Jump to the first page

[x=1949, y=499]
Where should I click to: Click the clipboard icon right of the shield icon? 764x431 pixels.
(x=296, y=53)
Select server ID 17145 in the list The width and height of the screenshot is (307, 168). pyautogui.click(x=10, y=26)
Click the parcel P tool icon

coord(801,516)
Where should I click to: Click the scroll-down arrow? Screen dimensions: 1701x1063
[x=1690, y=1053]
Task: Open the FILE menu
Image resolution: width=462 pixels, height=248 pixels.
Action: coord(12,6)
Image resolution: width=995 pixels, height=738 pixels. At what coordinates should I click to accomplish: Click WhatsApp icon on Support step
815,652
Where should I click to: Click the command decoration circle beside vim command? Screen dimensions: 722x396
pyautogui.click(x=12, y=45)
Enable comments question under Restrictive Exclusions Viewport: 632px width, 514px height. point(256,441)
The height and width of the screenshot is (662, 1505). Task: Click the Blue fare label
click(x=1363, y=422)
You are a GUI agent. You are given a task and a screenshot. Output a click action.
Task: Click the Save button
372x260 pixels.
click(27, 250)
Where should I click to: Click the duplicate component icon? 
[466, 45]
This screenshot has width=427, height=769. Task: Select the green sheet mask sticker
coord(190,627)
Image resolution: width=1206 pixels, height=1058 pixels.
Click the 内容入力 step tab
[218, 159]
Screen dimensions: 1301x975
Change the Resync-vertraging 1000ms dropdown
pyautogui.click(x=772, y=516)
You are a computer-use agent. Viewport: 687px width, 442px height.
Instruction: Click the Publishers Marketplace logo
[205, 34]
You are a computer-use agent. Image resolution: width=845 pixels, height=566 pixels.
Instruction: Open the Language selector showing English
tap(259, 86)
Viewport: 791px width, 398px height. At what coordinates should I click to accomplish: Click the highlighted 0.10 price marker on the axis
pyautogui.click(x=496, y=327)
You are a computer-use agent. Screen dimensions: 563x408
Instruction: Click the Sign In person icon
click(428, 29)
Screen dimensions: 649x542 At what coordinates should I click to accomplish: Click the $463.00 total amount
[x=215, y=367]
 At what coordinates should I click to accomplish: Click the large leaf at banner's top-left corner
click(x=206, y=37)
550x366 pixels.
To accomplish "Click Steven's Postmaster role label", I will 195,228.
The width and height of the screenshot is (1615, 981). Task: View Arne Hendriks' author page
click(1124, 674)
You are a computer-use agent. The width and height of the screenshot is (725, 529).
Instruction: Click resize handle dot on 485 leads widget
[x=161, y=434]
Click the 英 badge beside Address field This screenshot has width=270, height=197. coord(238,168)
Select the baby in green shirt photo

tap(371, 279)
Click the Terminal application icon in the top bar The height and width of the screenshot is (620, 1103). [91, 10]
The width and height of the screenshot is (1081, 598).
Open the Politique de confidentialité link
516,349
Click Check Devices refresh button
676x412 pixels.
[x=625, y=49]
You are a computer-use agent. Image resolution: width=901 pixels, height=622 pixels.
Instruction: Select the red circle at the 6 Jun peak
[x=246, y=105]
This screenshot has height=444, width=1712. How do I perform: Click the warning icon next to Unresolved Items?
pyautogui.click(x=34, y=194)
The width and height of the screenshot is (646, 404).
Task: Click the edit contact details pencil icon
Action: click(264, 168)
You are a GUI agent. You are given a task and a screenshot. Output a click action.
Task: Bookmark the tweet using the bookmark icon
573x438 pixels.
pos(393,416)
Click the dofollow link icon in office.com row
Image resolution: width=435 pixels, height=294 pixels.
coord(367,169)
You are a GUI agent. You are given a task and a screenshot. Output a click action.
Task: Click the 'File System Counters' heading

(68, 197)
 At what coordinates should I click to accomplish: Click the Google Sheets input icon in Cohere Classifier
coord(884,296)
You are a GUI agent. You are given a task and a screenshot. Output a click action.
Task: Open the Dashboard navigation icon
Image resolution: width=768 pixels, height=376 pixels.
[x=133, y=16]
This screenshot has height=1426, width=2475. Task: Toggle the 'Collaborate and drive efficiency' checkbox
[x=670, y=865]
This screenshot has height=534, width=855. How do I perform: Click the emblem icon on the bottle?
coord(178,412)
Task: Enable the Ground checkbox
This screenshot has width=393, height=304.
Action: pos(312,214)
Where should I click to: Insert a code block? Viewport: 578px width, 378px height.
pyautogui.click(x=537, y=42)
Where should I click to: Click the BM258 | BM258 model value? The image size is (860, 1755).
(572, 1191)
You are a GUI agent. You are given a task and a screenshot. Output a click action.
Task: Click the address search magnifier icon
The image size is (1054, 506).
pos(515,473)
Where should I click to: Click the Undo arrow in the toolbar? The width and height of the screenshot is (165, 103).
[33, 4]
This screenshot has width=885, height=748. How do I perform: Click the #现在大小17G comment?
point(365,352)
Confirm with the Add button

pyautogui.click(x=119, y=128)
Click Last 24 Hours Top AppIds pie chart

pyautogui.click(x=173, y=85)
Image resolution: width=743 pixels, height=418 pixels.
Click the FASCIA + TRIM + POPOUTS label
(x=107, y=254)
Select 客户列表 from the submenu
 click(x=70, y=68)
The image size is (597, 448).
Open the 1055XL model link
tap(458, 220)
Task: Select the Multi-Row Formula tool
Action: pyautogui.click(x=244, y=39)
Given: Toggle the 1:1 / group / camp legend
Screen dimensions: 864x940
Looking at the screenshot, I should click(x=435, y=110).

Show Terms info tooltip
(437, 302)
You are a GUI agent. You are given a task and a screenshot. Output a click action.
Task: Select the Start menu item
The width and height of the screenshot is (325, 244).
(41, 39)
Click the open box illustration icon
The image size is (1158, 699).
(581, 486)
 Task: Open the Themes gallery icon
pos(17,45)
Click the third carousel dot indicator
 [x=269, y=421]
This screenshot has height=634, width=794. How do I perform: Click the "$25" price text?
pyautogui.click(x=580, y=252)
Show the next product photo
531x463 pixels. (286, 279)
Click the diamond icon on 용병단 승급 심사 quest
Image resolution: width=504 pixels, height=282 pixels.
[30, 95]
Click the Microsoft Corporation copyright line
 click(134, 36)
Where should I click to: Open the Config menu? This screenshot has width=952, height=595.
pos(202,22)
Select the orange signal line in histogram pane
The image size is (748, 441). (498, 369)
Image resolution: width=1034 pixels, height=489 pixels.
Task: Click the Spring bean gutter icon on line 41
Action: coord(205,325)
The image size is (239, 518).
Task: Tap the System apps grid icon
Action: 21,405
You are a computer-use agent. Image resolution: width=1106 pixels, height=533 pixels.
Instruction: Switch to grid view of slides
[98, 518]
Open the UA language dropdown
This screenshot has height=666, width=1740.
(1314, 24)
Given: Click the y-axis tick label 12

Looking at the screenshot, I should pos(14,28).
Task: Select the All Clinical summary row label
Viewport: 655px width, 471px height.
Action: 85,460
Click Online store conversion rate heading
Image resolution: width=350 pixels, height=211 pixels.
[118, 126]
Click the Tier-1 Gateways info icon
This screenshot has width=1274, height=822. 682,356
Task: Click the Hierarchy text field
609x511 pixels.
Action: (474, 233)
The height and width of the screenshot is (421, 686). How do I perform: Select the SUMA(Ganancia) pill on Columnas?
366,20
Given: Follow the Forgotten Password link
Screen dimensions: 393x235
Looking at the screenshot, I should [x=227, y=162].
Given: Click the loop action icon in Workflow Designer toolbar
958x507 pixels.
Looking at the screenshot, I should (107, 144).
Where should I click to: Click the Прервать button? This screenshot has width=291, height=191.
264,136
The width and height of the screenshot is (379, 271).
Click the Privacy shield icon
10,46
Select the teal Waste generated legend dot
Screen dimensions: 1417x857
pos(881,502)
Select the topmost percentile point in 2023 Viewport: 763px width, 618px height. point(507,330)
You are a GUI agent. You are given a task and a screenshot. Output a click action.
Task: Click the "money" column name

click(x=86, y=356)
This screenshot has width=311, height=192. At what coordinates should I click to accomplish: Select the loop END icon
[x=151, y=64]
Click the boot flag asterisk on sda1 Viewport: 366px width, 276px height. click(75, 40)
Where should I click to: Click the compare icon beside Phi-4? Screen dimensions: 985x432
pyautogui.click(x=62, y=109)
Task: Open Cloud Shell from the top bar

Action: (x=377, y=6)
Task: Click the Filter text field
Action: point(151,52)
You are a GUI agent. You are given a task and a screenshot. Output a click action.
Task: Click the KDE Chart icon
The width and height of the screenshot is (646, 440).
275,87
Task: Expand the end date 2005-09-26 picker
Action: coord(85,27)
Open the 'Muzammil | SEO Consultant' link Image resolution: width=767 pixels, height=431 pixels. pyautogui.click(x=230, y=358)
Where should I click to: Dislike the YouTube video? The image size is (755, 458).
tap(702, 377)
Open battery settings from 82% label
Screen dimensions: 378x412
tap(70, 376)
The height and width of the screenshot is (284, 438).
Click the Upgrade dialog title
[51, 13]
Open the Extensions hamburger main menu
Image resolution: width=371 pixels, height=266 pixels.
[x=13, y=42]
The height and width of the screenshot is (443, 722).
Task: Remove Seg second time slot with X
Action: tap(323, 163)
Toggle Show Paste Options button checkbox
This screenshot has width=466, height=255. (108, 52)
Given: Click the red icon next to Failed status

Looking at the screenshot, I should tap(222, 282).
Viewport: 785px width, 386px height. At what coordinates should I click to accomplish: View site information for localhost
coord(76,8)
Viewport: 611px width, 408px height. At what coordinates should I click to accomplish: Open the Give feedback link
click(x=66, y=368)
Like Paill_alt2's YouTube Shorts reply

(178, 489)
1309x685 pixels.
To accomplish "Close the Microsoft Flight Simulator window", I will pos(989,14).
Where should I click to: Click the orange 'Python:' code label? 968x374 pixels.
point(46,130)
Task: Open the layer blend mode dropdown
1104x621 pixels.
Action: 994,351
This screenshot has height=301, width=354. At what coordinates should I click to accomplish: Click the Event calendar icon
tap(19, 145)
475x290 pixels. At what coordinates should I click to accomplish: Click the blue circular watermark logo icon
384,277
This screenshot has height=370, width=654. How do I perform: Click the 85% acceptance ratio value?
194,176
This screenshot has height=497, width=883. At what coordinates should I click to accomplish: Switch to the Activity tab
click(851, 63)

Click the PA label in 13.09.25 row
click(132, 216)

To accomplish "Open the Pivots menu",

▸ WHAT YOU SHOULD DO
When a line in the records contains the string "computer", it counts; state how many lines count, with no other words.

▸ OUTPUT FOR THIS EXERCISE
6